[Material for the task]
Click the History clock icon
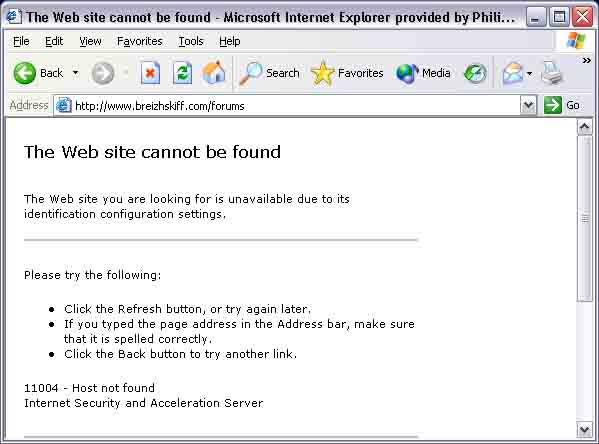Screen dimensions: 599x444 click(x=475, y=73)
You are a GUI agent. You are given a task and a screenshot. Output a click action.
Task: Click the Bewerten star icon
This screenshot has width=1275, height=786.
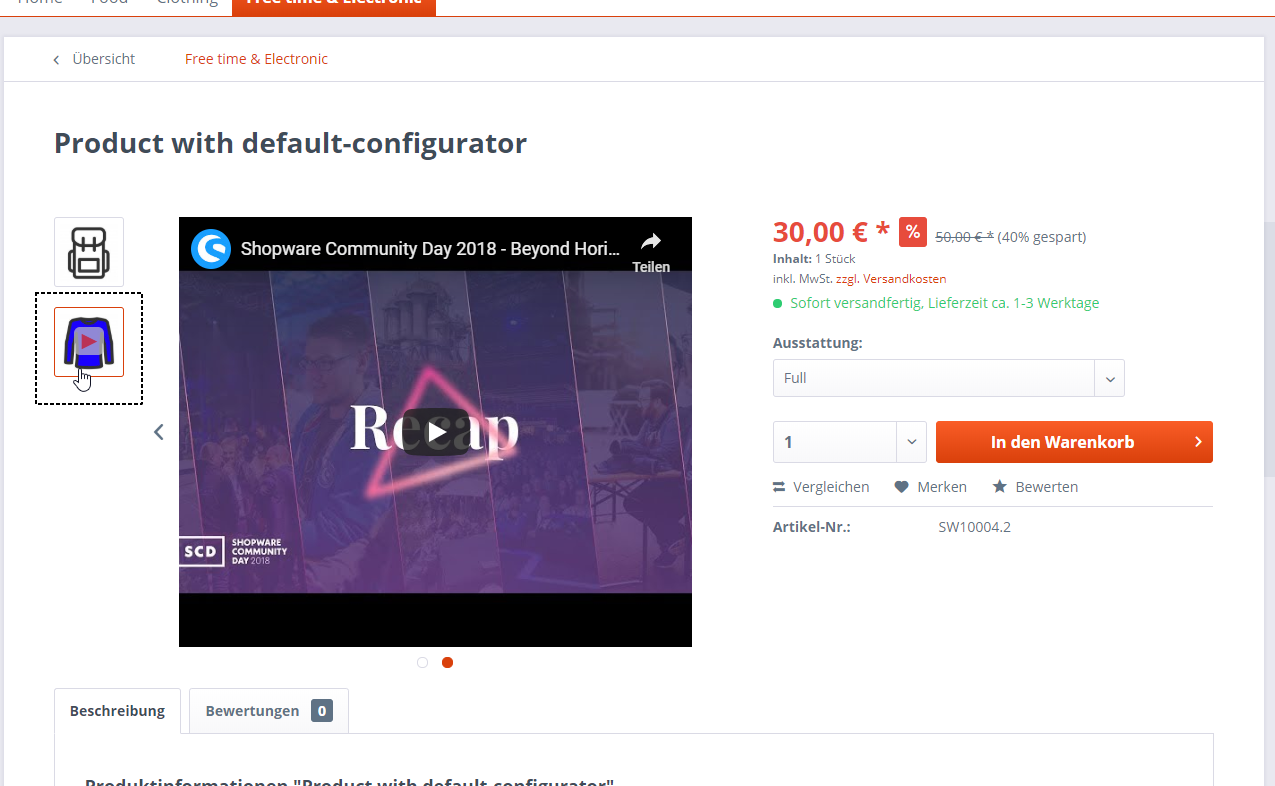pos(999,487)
--
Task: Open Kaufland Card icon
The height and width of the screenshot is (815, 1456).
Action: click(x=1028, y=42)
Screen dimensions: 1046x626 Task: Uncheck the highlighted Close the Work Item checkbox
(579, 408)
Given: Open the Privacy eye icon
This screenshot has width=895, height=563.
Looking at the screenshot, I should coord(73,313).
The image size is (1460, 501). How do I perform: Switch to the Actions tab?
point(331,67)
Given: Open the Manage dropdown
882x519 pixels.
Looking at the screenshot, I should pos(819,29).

[What to produce] When you reach the line in the material above that holds "Given: Open the Privacy eye icon", begin reproducing lines exactly, and stop after the line that holds "Given: Open the Manage dropdown".

[Task solution]
Given: Open the Privacy eye icon
This screenshot has width=895, height=563.
Looking at the screenshot, I should coord(73,313).
The image size is (1460, 501). How do I perform: Switch to the Actions tab?
point(331,67)
Given: Open the Manage dropdown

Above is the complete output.